**Brief**
Transcribe the records in their entirety, exactly as given.

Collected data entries
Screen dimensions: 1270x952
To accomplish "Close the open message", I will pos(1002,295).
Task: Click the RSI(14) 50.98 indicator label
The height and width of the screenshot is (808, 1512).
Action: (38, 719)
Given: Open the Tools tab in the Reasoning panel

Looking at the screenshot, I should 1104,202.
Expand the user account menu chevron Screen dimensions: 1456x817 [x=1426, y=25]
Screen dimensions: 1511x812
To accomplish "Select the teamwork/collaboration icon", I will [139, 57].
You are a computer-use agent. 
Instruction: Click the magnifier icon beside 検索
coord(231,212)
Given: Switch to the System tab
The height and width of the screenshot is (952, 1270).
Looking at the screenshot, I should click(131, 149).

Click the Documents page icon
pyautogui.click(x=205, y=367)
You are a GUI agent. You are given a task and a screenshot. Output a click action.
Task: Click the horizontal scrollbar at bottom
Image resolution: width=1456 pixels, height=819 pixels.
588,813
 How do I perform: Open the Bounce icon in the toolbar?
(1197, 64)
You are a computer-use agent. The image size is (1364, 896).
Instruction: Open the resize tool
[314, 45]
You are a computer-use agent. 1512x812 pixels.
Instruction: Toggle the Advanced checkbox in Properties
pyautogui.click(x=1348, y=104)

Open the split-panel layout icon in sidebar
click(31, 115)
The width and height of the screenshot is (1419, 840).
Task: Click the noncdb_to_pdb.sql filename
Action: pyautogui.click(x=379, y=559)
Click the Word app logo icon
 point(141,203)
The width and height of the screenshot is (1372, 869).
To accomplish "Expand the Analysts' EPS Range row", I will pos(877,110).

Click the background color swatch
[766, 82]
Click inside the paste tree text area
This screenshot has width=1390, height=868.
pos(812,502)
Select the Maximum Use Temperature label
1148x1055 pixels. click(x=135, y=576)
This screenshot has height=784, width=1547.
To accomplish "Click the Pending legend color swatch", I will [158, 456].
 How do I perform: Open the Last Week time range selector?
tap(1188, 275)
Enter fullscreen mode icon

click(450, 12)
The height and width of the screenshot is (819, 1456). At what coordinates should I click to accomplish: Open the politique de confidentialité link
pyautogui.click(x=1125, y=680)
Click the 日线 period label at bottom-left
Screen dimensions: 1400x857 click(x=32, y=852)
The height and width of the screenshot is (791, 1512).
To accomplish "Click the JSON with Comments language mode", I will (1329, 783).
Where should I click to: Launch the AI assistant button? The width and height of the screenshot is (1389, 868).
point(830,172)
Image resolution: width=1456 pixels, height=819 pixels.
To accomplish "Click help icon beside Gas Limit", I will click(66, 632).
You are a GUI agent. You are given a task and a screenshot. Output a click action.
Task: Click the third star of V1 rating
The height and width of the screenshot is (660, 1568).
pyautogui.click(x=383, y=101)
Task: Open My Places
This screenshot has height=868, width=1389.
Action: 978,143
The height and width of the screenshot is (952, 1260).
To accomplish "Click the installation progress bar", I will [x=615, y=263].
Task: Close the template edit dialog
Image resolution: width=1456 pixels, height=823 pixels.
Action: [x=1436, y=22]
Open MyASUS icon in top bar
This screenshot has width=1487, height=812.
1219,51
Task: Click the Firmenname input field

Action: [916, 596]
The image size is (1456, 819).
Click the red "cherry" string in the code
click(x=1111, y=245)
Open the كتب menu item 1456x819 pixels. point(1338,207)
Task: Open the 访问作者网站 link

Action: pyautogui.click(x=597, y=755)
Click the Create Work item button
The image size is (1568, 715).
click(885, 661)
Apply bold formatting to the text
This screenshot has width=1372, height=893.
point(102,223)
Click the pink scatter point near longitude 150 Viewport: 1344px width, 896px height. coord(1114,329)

**Result below**
Screen dimensions: 1270x952
To accomplish "Close the open message", I will pos(1002,295).
Task: Click the RSI(14) 50.98 indicator label
The height and width of the screenshot is (808, 1512).
Action: (38, 719)
Given: Open the Tools tab in the Reasoning panel

Looking at the screenshot, I should 1104,202.
Expand the user account menu chevron Screen dimensions: 1456x817 [x=1426, y=25]
Screen dimensions: 1511x812
To accomplish "Select the teamwork/collaboration icon", I will [139, 57].
You are a computer-use agent. 
Instruction: Click the magnifier icon beside 検索
coord(231,212)
Given: Switch to the System tab
The height and width of the screenshot is (952, 1270).
Looking at the screenshot, I should click(131, 149).

Click the Documents page icon
pyautogui.click(x=205, y=367)
You are a GUI agent. You are given a task and a screenshot. Output a click action.
Task: Click the horizontal scrollbar at bottom
Image resolution: width=1456 pixels, height=819 pixels.
588,813
 How do I perform: Open the Bounce icon in the toolbar?
(1197, 64)
You are a computer-use agent. The image size is (1364, 896).
Instruction: Open the resize tool
[314, 45]
You are a computer-use agent. 1512x812 pixels.
Instruction: Toggle the Advanced checkbox in Properties
pyautogui.click(x=1348, y=104)

Open the split-panel layout icon in sidebar
click(31, 115)
The width and height of the screenshot is (1419, 840).
Task: Click the noncdb_to_pdb.sql filename
Action: pyautogui.click(x=379, y=559)
Click the Word app logo icon
 point(141,203)
The width and height of the screenshot is (1372, 869).
To accomplish "Expand the Analysts' EPS Range row", I will pos(877,110).

Click the background color swatch
[766, 82]
Click inside the paste tree text area
This screenshot has width=1390, height=868.
pos(812,502)
Select the Maximum Use Temperature label
1148x1055 pixels. click(x=135, y=576)
This screenshot has height=784, width=1547.
To accomplish "Click the Pending legend color swatch", I will [158, 456].
 How do I perform: Open the Last Week time range selector?
tap(1188, 275)
Enter fullscreen mode icon

click(450, 12)
The height and width of the screenshot is (819, 1456). At what coordinates should I click to accomplish: Open the politique de confidentialité link
pyautogui.click(x=1125, y=680)
Click the 日线 period label at bottom-left
Screen dimensions: 1400x857 click(x=32, y=852)
The height and width of the screenshot is (791, 1512).
To accomplish "Click the JSON with Comments language mode", I will (1329, 783).
Where should I click to: Launch the AI assistant button? The width and height of the screenshot is (1389, 868).
point(830,172)
Image resolution: width=1456 pixels, height=819 pixels.
To accomplish "Click help icon beside Gas Limit", I will click(66, 632).
You are a GUI agent. You are given a task and a screenshot. Output a click action.
Task: Click the third star of V1 rating
The height and width of the screenshot is (660, 1568).
pyautogui.click(x=383, y=101)
Task: Open My Places
This screenshot has height=868, width=1389.
Action: 978,143
The height and width of the screenshot is (952, 1260).
To accomplish "Click the installation progress bar", I will [x=615, y=263].
Task: Close the template edit dialog
Image resolution: width=1456 pixels, height=823 pixels.
Action: [x=1436, y=22]
Open MyASUS icon in top bar
This screenshot has width=1487, height=812.
1219,51
Task: Click the Firmenname input field

Action: [916, 596]
The image size is (1456, 819).
Click the red "cherry" string in the code
click(x=1111, y=245)
Open the كتب menu item 1456x819 pixels. point(1338,207)
Task: Open the 访问作者网站 link

Action: pyautogui.click(x=597, y=755)
Click the Create Work item button
The image size is (1568, 715).
click(885, 661)
Apply bold formatting to the text
This screenshot has width=1372, height=893.
point(102,223)
Click the pink scatter point near longitude 150 Viewport: 1344px width, 896px height. coord(1114,329)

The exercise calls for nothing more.